Dr. Buturo who said he was speaking on behalf of majority MP’s in Parliament said as a diplomat, Amb. Malac has no business interfering in the affairs of Uganda, and government should warn her against this conduct.

“We want government to remind her of the required etiquette when you are an ambassador. Who are you to be upset about what we have chosen in our interest? It’s not allowed! It’s wrong for an ambassador to comment on issues of internal nature.”

Alongside other MP’s who support a ban on GMO’s, Dr. Butuuro said diplomatically, ambassadors do not comment on affairs of the host nation in public. He said if the diplomat is aggrieved, she should have quietly engaged the foreign affairs ministry and put her case over the matter.

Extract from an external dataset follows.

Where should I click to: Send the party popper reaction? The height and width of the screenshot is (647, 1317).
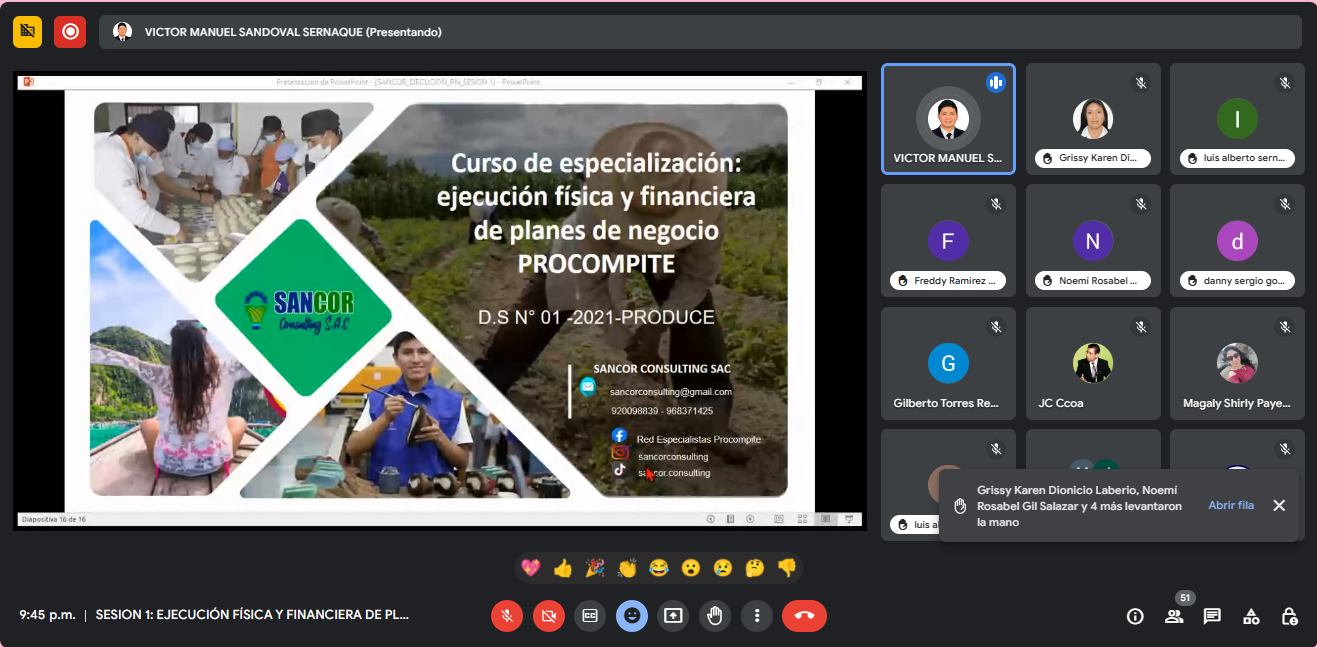[595, 568]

He said with 45 percent of arable land in East Africa, Uganda has a comparative advantage in food production in the region, and a ban on GMO’s will be a strategic trade protection move that will galvanize its status in the region as far as food production is concerned.

He also said anti-GMO MP’s who he said are majority in parliament, are ready to challenge the law if it is passed claiming it’s introduction is an attempt to enslave Ugandans and deprive them of their sovereignty. He said because of greed and other factors some people have been made to support certain policies.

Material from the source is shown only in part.